[Available data Boundary: Start]

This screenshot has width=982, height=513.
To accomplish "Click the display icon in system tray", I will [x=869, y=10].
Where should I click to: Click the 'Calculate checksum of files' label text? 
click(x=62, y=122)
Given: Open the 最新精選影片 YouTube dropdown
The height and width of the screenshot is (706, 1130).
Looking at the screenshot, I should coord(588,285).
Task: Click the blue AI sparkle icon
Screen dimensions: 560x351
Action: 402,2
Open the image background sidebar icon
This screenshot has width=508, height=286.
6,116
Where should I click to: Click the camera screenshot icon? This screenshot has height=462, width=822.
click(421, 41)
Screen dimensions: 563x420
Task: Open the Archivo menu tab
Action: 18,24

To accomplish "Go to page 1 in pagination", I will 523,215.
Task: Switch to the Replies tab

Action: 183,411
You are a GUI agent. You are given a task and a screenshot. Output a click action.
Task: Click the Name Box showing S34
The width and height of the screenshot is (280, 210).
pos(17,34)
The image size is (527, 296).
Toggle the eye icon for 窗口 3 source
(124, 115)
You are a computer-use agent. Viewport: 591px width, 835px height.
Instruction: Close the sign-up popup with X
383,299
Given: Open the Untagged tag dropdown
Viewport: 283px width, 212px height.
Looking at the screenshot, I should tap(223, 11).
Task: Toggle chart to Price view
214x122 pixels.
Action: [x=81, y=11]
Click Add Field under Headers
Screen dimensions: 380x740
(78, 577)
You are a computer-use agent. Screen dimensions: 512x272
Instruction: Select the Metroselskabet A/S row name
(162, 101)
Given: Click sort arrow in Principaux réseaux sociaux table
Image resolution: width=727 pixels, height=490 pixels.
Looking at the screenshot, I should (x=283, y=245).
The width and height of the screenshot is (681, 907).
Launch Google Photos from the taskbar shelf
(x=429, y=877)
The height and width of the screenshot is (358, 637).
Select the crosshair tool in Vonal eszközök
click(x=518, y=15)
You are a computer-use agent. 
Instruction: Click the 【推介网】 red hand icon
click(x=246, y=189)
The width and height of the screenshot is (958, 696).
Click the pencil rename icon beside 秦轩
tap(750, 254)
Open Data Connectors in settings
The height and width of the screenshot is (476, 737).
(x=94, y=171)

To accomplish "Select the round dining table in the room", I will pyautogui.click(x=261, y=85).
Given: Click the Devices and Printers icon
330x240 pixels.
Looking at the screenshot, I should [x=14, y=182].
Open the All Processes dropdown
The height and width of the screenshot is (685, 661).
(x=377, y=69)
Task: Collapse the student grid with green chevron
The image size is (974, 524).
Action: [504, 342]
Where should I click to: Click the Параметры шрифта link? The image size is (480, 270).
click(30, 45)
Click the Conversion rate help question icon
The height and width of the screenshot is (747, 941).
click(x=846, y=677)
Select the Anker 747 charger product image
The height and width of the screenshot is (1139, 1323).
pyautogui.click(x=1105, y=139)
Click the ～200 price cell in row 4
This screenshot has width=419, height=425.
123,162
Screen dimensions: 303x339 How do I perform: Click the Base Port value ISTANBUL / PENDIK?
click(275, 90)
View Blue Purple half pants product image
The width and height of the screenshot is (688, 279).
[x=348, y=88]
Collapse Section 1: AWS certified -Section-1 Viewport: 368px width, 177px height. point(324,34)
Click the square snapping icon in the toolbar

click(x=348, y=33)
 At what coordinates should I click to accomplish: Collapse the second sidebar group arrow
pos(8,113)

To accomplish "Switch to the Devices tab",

[Available data Boundary: End]

Work to be completed: Could you restate, word for word, the lines above from the one with "Open Data Connectors in settings" to the one with "Given: Click the Devices and Printers icon", both included?

Response to this exercise:
Open Data Connectors in settings
The height and width of the screenshot is (476, 737).
(x=94, y=171)

To accomplish "Select the round dining table in the room", I will pyautogui.click(x=261, y=85).
Given: Click the Devices and Printers icon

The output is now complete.